Release Date:2013-07-24 Author:Tung Nguyen, Jingwen Zhang, and Weisong Shi Click:

[Abstract] Many applications, such as those in genomics, are designed for one machine. This is not problematic if the input data set is small and can fit into the memory of a single powerful machine. However, the application and its algorithms are limited by the capacity and performance of the machine (the application cannot run in parallel). A single machine cannot handle very large data sets. In recent research, cloud computing and MapReduce have been used together to store and process big data. There are three main steps in handling data in the cloud: 1) the user uploads the data, 2) the data is processed, and 3) results are returned.

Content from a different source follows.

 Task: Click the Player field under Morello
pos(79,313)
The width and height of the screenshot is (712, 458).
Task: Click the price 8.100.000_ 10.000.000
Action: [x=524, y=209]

When the size of the data reaches a certain scale, transmission time becomes the dominant factor; however, most research to date has only been focused on reducing the processing time. Also, it is generally assumed that the data is already stored in the cloud. This assumption does not hold because many organizations now store their data locally. In this paper, we propose SPBD (pronounced “speed”) to minimize overall user wait time. We abstract overall processing time as an optimization problem and derive the optimal solution. When evaluated on our private cloud platform, SPBD is shown to reduce user wait time by up to 34% for a traditional WordCount application and up to 31% for a metagenomic application.

[Keywords] bigdata; genomics; NGS; MapReduce; cloud